A Path to Prominence: SMU's New High Performance Computing Cluster

SMU's ManeFrame

Southern Methodist University, the nationally ranked university in downtown Dallas, has taken significant steps to achieve a new level of computational capabilities on its campus of 11,000 students. With strong programs in the humanities and sciences plus seven professional schools, SMU has recognized that the best path forward to advancing its research agenda is computationally-based research, not the traditional wet labs of the past.

After several generations of smaller clusters, SMU received an award from the Department of Defense of a large cluster with 8,800 cores several years ago. SMU held a naming contest for their new powerful machine: the winning name, "ManeFrame," reflected SMU's Mustang mascot and pony heritage. Eventually, that machine's capabilities were stretched by the university's growing computational research community and a new solution was pursued.
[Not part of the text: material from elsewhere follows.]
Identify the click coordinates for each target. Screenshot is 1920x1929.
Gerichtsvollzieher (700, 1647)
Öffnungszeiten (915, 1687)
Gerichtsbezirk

A committee composed of Research Community's Center for Scientific Computation representatives and the Office of Information Technology came up with a proposed configuration of worker nodes, high memory nodes, and graphics process unit nodes all backed by a high speed multi-petabyte storage and 100Gbs internal network. Although the resulting system design would be costly both from an initial purchase standpoint and a continuing maintenance perspective, the University's administration and board supported the purchase, recognizing its importance to SMU's research prominence.

A key to the future success of the new High Performance (HPC) would be the infrastructure needed to house it, and SMU was fortunate at having constructed a new state-of-the-art data center as well as having upgraded its networking with fiber optics connecting all 100 buildings and installing redundant high-speed fiber connections to LEARN, SMU's Internet service provider. With those needs satisfied, SMU proceeded to release an RFP, select vendors, and order the significantly improved High Performance Computing Cluster.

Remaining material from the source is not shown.